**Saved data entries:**
▶
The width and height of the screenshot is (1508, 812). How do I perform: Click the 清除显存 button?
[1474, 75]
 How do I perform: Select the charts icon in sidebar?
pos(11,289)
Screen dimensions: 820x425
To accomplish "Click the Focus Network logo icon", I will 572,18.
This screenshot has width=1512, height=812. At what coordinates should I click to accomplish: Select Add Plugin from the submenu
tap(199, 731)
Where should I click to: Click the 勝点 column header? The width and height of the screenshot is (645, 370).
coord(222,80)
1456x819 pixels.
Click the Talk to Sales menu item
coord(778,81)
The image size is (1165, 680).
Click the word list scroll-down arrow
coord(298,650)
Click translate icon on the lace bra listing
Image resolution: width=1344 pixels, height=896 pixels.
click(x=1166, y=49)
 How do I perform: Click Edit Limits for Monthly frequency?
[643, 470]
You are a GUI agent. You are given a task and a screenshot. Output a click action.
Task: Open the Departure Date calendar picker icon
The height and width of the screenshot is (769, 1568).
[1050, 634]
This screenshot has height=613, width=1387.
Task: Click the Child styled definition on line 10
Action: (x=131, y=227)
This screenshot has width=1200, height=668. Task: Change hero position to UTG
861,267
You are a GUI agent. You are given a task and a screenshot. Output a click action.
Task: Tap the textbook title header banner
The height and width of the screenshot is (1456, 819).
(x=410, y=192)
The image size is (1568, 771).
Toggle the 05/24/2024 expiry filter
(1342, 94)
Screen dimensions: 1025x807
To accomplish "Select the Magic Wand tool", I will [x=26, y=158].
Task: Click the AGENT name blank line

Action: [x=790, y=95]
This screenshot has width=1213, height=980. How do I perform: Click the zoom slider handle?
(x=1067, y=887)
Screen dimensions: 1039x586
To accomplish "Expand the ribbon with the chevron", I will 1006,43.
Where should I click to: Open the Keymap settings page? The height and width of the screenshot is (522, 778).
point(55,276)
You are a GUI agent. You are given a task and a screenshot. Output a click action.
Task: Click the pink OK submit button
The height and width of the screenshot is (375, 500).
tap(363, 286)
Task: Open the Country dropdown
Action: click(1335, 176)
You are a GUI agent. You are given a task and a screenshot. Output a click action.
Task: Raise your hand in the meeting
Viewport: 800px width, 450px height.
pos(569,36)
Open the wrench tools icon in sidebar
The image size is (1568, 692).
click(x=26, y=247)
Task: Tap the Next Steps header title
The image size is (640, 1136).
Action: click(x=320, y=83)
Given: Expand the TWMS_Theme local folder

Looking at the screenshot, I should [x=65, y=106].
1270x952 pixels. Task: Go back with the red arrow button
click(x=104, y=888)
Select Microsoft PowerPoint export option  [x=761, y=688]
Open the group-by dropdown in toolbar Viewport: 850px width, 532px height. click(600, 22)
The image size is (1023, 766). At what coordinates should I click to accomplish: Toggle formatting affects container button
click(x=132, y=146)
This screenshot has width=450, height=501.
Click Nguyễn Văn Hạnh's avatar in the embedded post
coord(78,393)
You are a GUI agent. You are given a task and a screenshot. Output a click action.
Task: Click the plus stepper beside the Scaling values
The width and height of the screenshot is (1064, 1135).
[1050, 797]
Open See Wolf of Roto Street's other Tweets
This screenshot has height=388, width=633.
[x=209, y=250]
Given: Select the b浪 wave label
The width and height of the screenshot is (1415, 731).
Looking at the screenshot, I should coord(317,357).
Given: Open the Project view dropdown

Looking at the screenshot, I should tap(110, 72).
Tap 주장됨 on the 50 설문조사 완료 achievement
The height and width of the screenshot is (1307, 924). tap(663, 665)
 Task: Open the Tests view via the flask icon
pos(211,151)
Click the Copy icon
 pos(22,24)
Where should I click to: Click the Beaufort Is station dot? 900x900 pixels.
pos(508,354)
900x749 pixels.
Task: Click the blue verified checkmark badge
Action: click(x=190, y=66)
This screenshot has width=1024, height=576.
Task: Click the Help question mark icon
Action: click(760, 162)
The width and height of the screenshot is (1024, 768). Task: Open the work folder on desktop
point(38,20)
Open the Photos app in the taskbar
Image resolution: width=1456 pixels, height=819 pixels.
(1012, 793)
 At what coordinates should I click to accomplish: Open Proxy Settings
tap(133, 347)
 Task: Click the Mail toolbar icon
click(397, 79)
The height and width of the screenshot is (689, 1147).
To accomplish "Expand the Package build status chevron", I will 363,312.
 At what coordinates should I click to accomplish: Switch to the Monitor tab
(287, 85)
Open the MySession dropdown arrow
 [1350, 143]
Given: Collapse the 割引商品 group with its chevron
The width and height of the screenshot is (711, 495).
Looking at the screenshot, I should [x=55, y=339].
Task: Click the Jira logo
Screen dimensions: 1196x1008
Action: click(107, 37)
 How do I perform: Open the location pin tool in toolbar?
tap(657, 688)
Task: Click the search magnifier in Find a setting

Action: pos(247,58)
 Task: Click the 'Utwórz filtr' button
◀
**Exercise objective:** Exactly reproduce every line of the data above.

**Solution to this problem:**
The width and height of the screenshot is (1508, 812). How do I perform: Click the 清除显存 button?
[1474, 75]
 How do I perform: Select the charts icon in sidebar?
pos(11,289)
Screen dimensions: 820x425
To accomplish "Click the Focus Network logo icon", I will 572,18.
This screenshot has width=1512, height=812. At what coordinates should I click to accomplish: Select Add Plugin from the submenu
tap(199, 731)
Where should I click to: Click the 勝点 column header? The width and height of the screenshot is (645, 370).
coord(222,80)
1456x819 pixels.
Click the Talk to Sales menu item
coord(778,81)
The image size is (1165, 680).
Click the word list scroll-down arrow
coord(298,650)
Click translate icon on the lace bra listing
Image resolution: width=1344 pixels, height=896 pixels.
click(x=1166, y=49)
 How do I perform: Click Edit Limits for Monthly frequency?
[643, 470]
You are a GUI agent. You are given a task and a screenshot. Output a click action.
Task: Open the Departure Date calendar picker icon
The height and width of the screenshot is (769, 1568).
[1050, 634]
This screenshot has height=613, width=1387.
Task: Click the Child styled definition on line 10
Action: (x=131, y=227)
This screenshot has width=1200, height=668. Task: Change hero position to UTG
861,267
You are a GUI agent. You are given a task and a screenshot. Output a click action.
Task: Tap the textbook title header banner
The height and width of the screenshot is (1456, 819).
(x=410, y=192)
The image size is (1568, 771).
Toggle the 05/24/2024 expiry filter
(1342, 94)
Screen dimensions: 1025x807
To accomplish "Select the Magic Wand tool", I will [x=26, y=158].
Task: Click the AGENT name blank line

Action: [x=790, y=95]
This screenshot has width=1213, height=980. How do I perform: Click the zoom slider handle?
(x=1067, y=887)
Screen dimensions: 1039x586
To accomplish "Expand the ribbon with the chevron", I will 1006,43.
Where should I click to: Open the Keymap settings page? The height and width of the screenshot is (522, 778).
point(55,276)
You are a GUI agent. You are given a task and a screenshot. Output a click action.
Task: Click the pink OK submit button
The height and width of the screenshot is (375, 500).
tap(363, 286)
Task: Open the Country dropdown
Action: click(1335, 176)
You are a GUI agent. You are given a task and a screenshot. Output a click action.
Task: Raise your hand in the meeting
Viewport: 800px width, 450px height.
pos(569,36)
Open the wrench tools icon in sidebar
The image size is (1568, 692).
click(x=26, y=247)
Task: Tap the Next Steps header title
The image size is (640, 1136).
Action: click(x=320, y=83)
Given: Expand the TWMS_Theme local folder

Looking at the screenshot, I should [x=65, y=106].
1270x952 pixels. Task: Go back with the red arrow button
click(x=104, y=888)
Select Microsoft PowerPoint export option  [x=761, y=688]
Open the group-by dropdown in toolbar Viewport: 850px width, 532px height. click(600, 22)
The image size is (1023, 766). At what coordinates should I click to accomplish: Toggle formatting affects container button
click(x=132, y=146)
This screenshot has width=450, height=501.
Click Nguyễn Văn Hạnh's avatar in the embedded post
coord(78,393)
You are a GUI agent. You are given a task and a screenshot. Output a click action.
Task: Click the plus stepper beside the Scaling values
The width and height of the screenshot is (1064, 1135).
[1050, 797]
Open See Wolf of Roto Street's other Tweets
This screenshot has height=388, width=633.
[x=209, y=250]
Given: Select the b浪 wave label
The width and height of the screenshot is (1415, 731).
Looking at the screenshot, I should coord(317,357).
Given: Open the Project view dropdown

Looking at the screenshot, I should tap(110, 72).
Tap 주장됨 on the 50 설문조사 완료 achievement
The height and width of the screenshot is (1307, 924). tap(663, 665)
 Task: Open the Tests view via the flask icon
pos(211,151)
Click the Copy icon
 pos(22,24)
Where should I click to: Click the Beaufort Is station dot? 900x900 pixels.
pos(508,354)
900x749 pixels.
Task: Click the blue verified checkmark badge
Action: click(x=190, y=66)
This screenshot has width=1024, height=576.
Task: Click the Help question mark icon
Action: click(760, 162)
The width and height of the screenshot is (1024, 768). Task: Open the work folder on desktop
point(38,20)
Open the Photos app in the taskbar
Image resolution: width=1456 pixels, height=819 pixels.
(1012, 793)
 At what coordinates should I click to accomplish: Open Proxy Settings
tap(133, 347)
 Task: Click the Mail toolbar icon
click(397, 79)
The height and width of the screenshot is (689, 1147).
To accomplish "Expand the Package build status chevron", I will 363,312.
 At what coordinates should I click to accomplish: Switch to the Monitor tab
(287, 85)
Open the MySession dropdown arrow
 [1350, 143]
Given: Collapse the 割引商品 group with its chevron
The width and height of the screenshot is (711, 495).
Looking at the screenshot, I should [x=55, y=339].
Task: Click the Jira logo
Screen dimensions: 1196x1008
Action: click(107, 37)
 How do I perform: Open the location pin tool in toolbar?
tap(657, 688)
Task: Click the search magnifier in Find a setting

Action: pos(247,58)
 Task: Click the 'Utwórz filtr' button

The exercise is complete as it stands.